◆ ACTIVITY ◆
Without changing a single word, set down all of the records.

#####

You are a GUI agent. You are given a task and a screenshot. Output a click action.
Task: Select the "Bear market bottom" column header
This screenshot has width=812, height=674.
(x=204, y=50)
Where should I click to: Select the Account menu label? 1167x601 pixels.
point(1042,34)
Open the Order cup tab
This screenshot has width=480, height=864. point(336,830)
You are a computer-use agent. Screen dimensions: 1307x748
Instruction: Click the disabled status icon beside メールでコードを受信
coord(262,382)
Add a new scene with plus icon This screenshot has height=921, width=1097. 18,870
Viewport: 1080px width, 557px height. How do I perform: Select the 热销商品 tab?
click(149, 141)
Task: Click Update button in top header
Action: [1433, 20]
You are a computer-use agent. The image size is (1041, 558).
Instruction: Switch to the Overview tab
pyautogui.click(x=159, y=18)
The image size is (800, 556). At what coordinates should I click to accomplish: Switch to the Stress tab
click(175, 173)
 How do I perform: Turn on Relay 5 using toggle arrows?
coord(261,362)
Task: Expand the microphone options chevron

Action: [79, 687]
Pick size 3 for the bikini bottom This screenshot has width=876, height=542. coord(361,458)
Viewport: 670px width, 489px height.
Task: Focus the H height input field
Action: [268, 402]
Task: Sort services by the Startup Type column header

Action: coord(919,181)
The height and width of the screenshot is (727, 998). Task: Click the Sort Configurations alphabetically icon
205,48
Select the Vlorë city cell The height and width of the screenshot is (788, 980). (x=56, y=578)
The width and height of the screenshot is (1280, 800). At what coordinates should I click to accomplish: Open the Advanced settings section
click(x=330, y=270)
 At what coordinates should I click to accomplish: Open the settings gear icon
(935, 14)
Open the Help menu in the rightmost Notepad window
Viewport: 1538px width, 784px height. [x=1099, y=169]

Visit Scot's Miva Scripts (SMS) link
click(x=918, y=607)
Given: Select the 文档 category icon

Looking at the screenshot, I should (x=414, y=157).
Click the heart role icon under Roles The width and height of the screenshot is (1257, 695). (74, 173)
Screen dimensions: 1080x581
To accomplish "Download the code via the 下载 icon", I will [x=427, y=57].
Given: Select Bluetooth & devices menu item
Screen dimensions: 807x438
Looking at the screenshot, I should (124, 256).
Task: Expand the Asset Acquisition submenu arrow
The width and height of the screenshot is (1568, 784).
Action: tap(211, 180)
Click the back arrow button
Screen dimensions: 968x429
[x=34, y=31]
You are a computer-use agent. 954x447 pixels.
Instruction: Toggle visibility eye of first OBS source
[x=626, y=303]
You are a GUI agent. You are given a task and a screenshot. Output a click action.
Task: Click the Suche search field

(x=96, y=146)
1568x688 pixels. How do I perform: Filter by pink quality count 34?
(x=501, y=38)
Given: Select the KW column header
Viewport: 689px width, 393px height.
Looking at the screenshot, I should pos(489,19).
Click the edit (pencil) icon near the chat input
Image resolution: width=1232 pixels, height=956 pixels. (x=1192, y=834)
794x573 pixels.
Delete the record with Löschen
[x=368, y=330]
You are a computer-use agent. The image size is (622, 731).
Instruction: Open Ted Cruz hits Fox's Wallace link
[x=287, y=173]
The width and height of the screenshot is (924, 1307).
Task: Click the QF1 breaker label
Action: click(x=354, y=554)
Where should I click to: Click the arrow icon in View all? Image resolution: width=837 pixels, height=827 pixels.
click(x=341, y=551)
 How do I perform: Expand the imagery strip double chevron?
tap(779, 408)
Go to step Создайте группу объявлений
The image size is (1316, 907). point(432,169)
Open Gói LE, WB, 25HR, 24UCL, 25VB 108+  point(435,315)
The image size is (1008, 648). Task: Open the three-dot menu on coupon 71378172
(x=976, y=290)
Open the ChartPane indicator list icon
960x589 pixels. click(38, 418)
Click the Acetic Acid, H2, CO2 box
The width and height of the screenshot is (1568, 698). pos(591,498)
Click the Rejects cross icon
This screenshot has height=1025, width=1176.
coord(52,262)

#####

◆ SOLUTION TO THE EXERCISE ◆
You are a GUI agent. You are given a task and a screenshot. Output a click action.
Task: Select the "Bear market bottom" column header
This screenshot has width=812, height=674.
(x=204, y=50)
Where should I click to: Select the Account menu label? 1167x601 pixels.
point(1042,34)
Open the Order cup tab
This screenshot has width=480, height=864. point(336,830)
You are a computer-use agent. Screen dimensions: 1307x748
Instruction: Click the disabled status icon beside メールでコードを受信
coord(262,382)
Add a new scene with plus icon This screenshot has height=921, width=1097. 18,870
Viewport: 1080px width, 557px height. How do I perform: Select the 热销商品 tab?
click(149, 141)
Task: Click Update button in top header
Action: [1433, 20]
You are a computer-use agent. The image size is (1041, 558).
Instruction: Switch to the Overview tab
pyautogui.click(x=159, y=18)
The image size is (800, 556). At what coordinates should I click to accomplish: Switch to the Stress tab
click(175, 173)
 How do I perform: Turn on Relay 5 using toggle arrows?
coord(261,362)
Task: Expand the microphone options chevron

Action: [79, 687]
Pick size 3 for the bikini bottom This screenshot has width=876, height=542. coord(361,458)
Viewport: 670px width, 489px height.
Task: Focus the H height input field
Action: [268, 402]
Task: Sort services by the Startup Type column header

Action: coord(919,181)
The height and width of the screenshot is (727, 998). Task: Click the Sort Configurations alphabetically icon
205,48
Select the Vlorë city cell The height and width of the screenshot is (788, 980). (x=56, y=578)
The width and height of the screenshot is (1280, 800). At what coordinates should I click to accomplish: Open the Advanced settings section
click(x=330, y=270)
 At what coordinates should I click to accomplish: Open the settings gear icon
(935, 14)
Open the Help menu in the rightmost Notepad window
Viewport: 1538px width, 784px height. [x=1099, y=169]

Visit Scot's Miva Scripts (SMS) link
click(x=918, y=607)
Given: Select the 文档 category icon

Looking at the screenshot, I should (x=414, y=157).
Click the heart role icon under Roles The width and height of the screenshot is (1257, 695). (74, 173)
Screen dimensions: 1080x581
To accomplish "Download the code via the 下载 icon", I will [x=427, y=57].
Given: Select Bluetooth & devices menu item
Screen dimensions: 807x438
Looking at the screenshot, I should (124, 256).
Task: Expand the Asset Acquisition submenu arrow
The width and height of the screenshot is (1568, 784).
Action: tap(211, 180)
Click the back arrow button
Screen dimensions: 968x429
[x=34, y=31]
You are a computer-use agent. 954x447 pixels.
Instruction: Toggle visibility eye of first OBS source
[x=626, y=303]
You are a GUI agent. You are given a task and a screenshot. Output a click action.
Task: Click the Suche search field

(x=96, y=146)
1568x688 pixels. How do I perform: Filter by pink quality count 34?
(x=501, y=38)
Given: Select the KW column header
Viewport: 689px width, 393px height.
Looking at the screenshot, I should pos(489,19).
Click the edit (pencil) icon near the chat input
Image resolution: width=1232 pixels, height=956 pixels. (x=1192, y=834)
794x573 pixels.
Delete the record with Löschen
[x=368, y=330]
You are a computer-use agent. The image size is (622, 731).
Instruction: Open Ted Cruz hits Fox's Wallace link
[x=287, y=173]
The width and height of the screenshot is (924, 1307).
Task: Click the QF1 breaker label
Action: click(x=354, y=554)
Where should I click to: Click the arrow icon in View all? Image resolution: width=837 pixels, height=827 pixels.
click(x=341, y=551)
 How do I perform: Expand the imagery strip double chevron?
tap(779, 408)
Go to step Создайте группу объявлений
The image size is (1316, 907). point(432,169)
Open Gói LE, WB, 25HR, 24UCL, 25VB 108+  point(435,315)
The image size is (1008, 648). Task: Open the three-dot menu on coupon 71378172
(x=976, y=290)
Open the ChartPane indicator list icon
960x589 pixels. click(38, 418)
Click the Acetic Acid, H2, CO2 box
The width and height of the screenshot is (1568, 698). pos(591,498)
Click the Rejects cross icon
This screenshot has height=1025, width=1176.
coord(52,262)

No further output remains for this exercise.